Görev a
Olgunlaşmama üzerine yazıya göre olgunlaşmamış toplumlar en büyük titizliği hangi konuda gösterir?

*** Okuma metni ***

Olgunlaşmama
Kimliklerimizin kültürden neşet ettiğine dair yaygın bir varsayım vardır. Gerçekten de kimlik denen şey, içine doğduğumuz, doğal olarak benimsediğimiz ve giderek kendimize ait kıldığımız nitelikleri ima eder.
Bunlar kullandığımız dil ve lehçeden başlayıp, dindarlık anlayışına, günlük hayatın ritüellerine, estetik algılara ve alışkanlıklara kadar uzanır. Ancak bu aynı zamanda kısmi bir özgürlük alanını da ifade eder, çünkü kimliğin oluşması bizi çevreleyen kültüre sadece bir uyum olmakla kalmaz, o kültürden 'seçmemizi' de sağlar.
Ne var ki bu 'seçme' meselesi, olgunlaşmamış toplumlarda sorun yaratır. Sonuçta o kültürü tanımlayacak ve temsil edecek sabit bir kalıbın kalmaması ihtimali korkutucu bulunur. Bu tür toplumlarda kimliğin yıpranması büyük bir tehlike olarak görülür, çünkü 'olgunlaşmama' aynı zamanda bir tür kişiliksizliktir ve bu zaafın üstü kimlikle kapatılmak istenmektedir. Toplumların olgunlaşamama nedeni ise hemen her zaman kendisi hakkında gerçeklikle karşılaşmamış, yüzleşmemiş olmasıdır. Gerçekliğin muhtemel olumsuz nitelikleri böyle bir yüzleşmeyi engeller, çünkü insanlar o olumsuzlukların bilinir hale gelmesiyle kendi kimliklerinin aşağılandığını düşünürler. Böylece kültürü oluşturan öğeler dokunulmazlık zırhı altına alınır, çoğu zaman da devlet eliyle korunur.
Olgunlaşmamış toplumlar en büyük titizliği ise tarih konusunda gösterirler. Çünkü kültürü oluşturan tüm öğeler tarihseldir ve varsayılan olumlu nitelikleri ancak bu şekilde ortaya koyabilirsiniz. Böylece kimlikle kültür arasındaki doğal ilişki tersine döner ve yozlaşır... Artık hayali bir 'temiz' kimlik uğruna, doğrudan kültürü belirleme gayreti içerisine girer ve olgunlaşmama halini sürekli kılarsınız.

***

Görev b
Aşağıdaki satırlarda "Tap the Ocean Beach Tourist Park hotel icon" geçen satırdan son satıra kadar uzanan kısmı, iki ucu da dahil, hiç değiştirmeden geri ver.

*** Veri kesiti ***

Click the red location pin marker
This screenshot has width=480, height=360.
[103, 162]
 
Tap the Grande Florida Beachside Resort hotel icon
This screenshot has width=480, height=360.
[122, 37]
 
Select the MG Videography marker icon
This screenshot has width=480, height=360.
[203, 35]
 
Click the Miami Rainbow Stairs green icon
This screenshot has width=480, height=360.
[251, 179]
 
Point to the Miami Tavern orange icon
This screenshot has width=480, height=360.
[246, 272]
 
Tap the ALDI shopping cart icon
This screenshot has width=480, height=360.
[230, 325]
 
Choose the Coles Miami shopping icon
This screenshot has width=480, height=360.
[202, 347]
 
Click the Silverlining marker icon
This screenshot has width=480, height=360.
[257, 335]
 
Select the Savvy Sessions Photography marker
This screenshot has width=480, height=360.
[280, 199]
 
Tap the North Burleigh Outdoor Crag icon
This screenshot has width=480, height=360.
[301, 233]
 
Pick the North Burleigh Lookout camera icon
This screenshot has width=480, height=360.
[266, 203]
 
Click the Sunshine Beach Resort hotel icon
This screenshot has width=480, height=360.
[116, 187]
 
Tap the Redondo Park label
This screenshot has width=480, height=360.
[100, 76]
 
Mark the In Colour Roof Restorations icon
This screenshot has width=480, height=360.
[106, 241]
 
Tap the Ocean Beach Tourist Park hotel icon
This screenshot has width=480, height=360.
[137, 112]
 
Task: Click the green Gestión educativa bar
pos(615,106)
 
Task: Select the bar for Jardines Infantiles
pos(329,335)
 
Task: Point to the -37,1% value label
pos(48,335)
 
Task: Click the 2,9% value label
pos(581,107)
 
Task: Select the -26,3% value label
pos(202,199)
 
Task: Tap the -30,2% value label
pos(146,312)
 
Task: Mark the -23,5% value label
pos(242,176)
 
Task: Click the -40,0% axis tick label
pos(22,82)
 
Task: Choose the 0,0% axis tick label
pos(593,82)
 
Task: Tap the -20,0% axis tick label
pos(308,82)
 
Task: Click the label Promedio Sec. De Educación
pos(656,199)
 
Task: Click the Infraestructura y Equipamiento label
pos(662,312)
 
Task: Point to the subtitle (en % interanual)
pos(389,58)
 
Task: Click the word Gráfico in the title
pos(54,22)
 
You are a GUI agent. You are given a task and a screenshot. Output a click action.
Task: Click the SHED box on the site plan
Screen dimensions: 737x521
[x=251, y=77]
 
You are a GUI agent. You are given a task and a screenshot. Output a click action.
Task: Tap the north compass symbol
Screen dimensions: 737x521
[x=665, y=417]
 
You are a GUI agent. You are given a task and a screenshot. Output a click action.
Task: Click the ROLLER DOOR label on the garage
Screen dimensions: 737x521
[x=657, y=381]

***

Doğru cevap a
Tarih konusunda.

Doğru cevap b
Tap the Ocean Beach Tourist Park hotel icon
This screenshot has width=480, height=360.
[137, 112]
 
Task: Click the green Gestión educativa bar
pos(615,106)
 
Task: Select the bar for Jardines Infantiles
pos(329,335)
 
Task: Point to the -37,1% value label
pos(48,335)
 
Task: Click the 2,9% value label
pos(581,107)
 
Task: Select the -26,3% value label
pos(202,199)
 
Task: Tap the -30,2% value label
pos(146,312)
 
Task: Mark the -23,5% value label
pos(242,176)
 
Task: Click the -40,0% axis tick label
pos(22,82)
 
Task: Choose the 0,0% axis tick label
pos(593,82)
 
Task: Tap the -20,0% axis tick label
pos(308,82)
 
Task: Click the label Promedio Sec. De Educación
pos(656,199)
 
Task: Click the Infraestructura y Equipamiento label
pos(662,312)
 
Task: Point to the subtitle (en % interanual)
pos(389,58)
 
Task: Click the word Gráfico in the title
pos(54,22)
 
You are a GUI agent. You are given a task and a screenshot. Output a click action.
Task: Click the SHED box on the site plan
Screen dimensions: 737x521
[x=251, y=77]
 
You are a GUI agent. You are given a task and a screenshot. Output a click action.
Task: Tap the north compass symbol
Screen dimensions: 737x521
[x=665, y=417]
 
You are a GUI agent. You are given a task and a screenshot. Output a click action.
Task: Click the ROLLER DOOR label on the garage
Screen dimensions: 737x521
[x=657, y=381]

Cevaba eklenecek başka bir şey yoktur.